Teheran, rabbino capo: fra Iran e Israele non è ‘guerra di religione’, rispetto dai musulmani
Per Yehuda Garami vi è una “grande confusione” fra sionismo e giudaismo, “assai diversi fra loro”. Una controversia politica che “nulla ha a che vedere con la fede”. Nella Repubblica islamica vi è libertà di culto e gli ebrei si sentono al sicuro: “Non abbiamo guardie” all’esterno di sinagoghe e scuole.
Teheran (AsiaNews) - “La cosa peggiore che può accadere” è dare l’impressione che lo scontro diplomatico e militare in atto fra Iran e Israele, che rischia di sfociare in un conflitto aperto, sia frutto “di una guerra di religione. Non è nulla di tutto questo”. A parlare è il rabbino capo della comunità ebraica nella Repubblica islamica Yehuda Garami, secondo cui vi è una “grande confusione” fra giudaismo e sionismo che “sono assai diversi fra loro”. Il primo, spiega in una intervista ad al-Monitor, è “una religione con 3300 anni di storia” e il secondo “è un movimento politico e nazionale di 100 anni”.
In quanto nazione, sottolinea il leader ebraico in Iran, lo Stato di Israele “non ha nulla a che vedere con la religione in generale e il giudaismo in particolare”. Per questo, avverte, “tendiamo sempre sottolineare che non vogliamo essere coinvolti nelle dispute, nelle guerre e nello scontro politico fra le due nazioni. Questo è un dibattito fra politici, che nulla ha a che vedere con la fede”.

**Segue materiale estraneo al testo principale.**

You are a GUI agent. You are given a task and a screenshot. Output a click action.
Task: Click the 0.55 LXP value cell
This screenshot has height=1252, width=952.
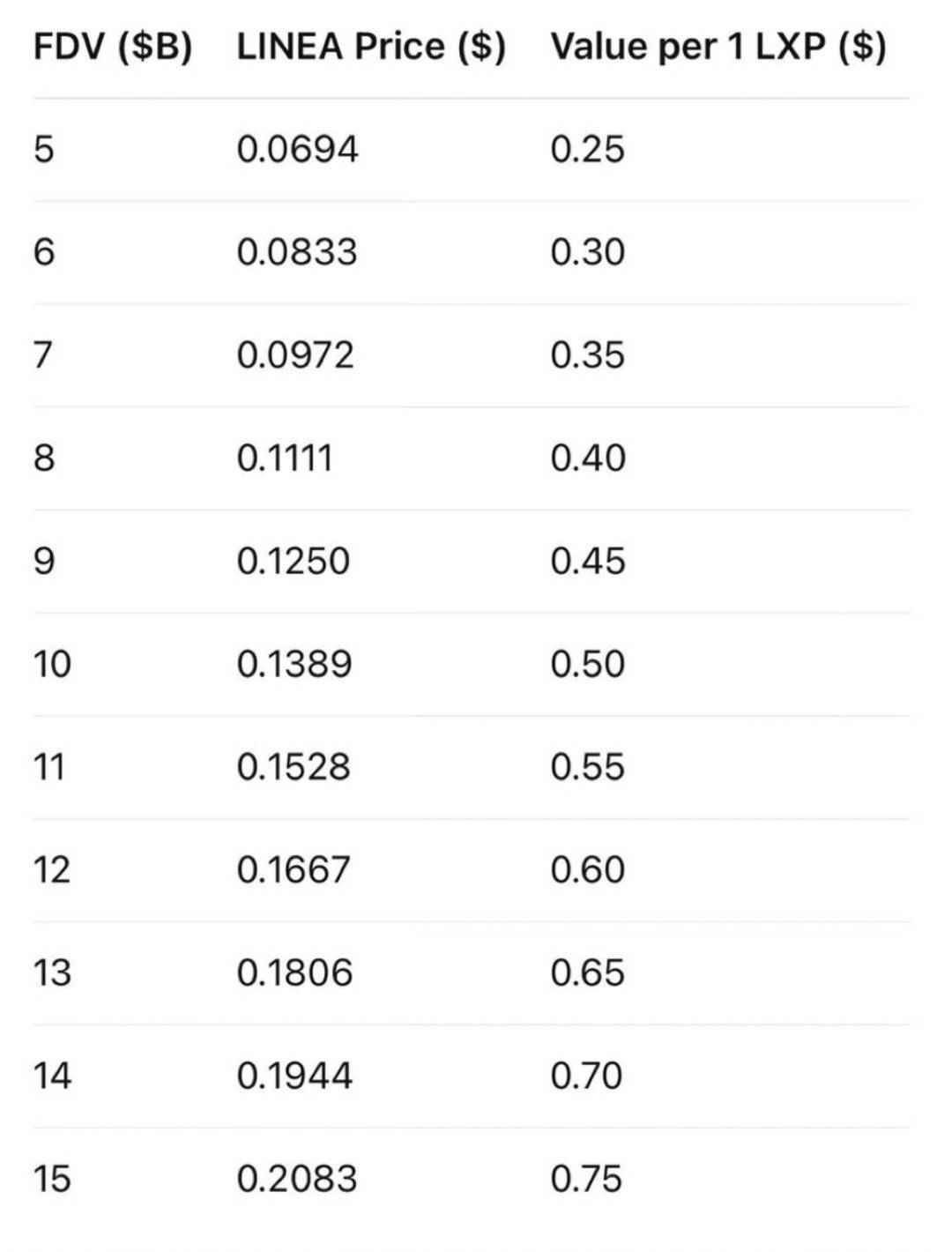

La pandemia di Covid-19 e le sanzioni internazionali all’Iran hanno causato pesantissime ripercussioni sull’economia della Repubblica islamica che, di riflesso, si sono abbattute anche sulla comunità ebraica che, in generale, appartiene alla classe media. “La maggior parte degli ebrei del Paese sono imprenditori, soprattutto nel settore dell’abbigliamento, e sono parte della classe media”. La maggior parte di essi, come il resto della popolazione, “si sente sotto pressione”.
Il rabbino capo Yehuda Garami vuole al contempo sottolineare i buoni rapporti, in generale, con i musulmani i quali “nutrono grande rispetto per noi ebrei che viviamo in Iran”. A differenza dell’Europa, aggiunge, “non abbiamo guardie all’esterno delle sinagoghe e delle scuole, e la nostra sicurezza personale è eccellente. Certo, a volte incontriamo persone anti-semite, ma questo accade ovunque. La maggior parte della gente ci rispetta e vive in pace con noi. Quello che conta è che in Iran non vi è nemmeno il concetto di attacchi pianificati contro gli ebrei”.
Le tensioni fra Iran e Israele si sono intensificate negli ultimi anni, in special modo nello scacchiere siriano dove i caccia con la stella di David hanno compiuto diverse operazioni mirate contro obiettivi legati a Teheran. Ciò ha fatto temere per la sorte della piccola comunità ebraica nella Repubblica islamica, per possibili ritorsioni in realtà mai avvenute. Secondo le stime ufficiali vi sarebbero 8mila ebrei in Iran; tuttavia, secondo Garami il numero è maggiore e si posiziona fra i “20mila e i 25mila, la maggior parte dei quali a Teheran, Shiraz, Esfahan e Karmanshah”.
“Abbiamo totale libertà di culto” afferma il rabbino capo. “Tutte le sinagoghe sono aperte e all’interno vi sono classi di Torah”, cui si aggiungono “istituti e scuole, comprese le elementari e le medie”. Il nostro auspicio, conclude, “è che un giorno vi sia pace nel mondo, che tutte le guerre possano svanire”.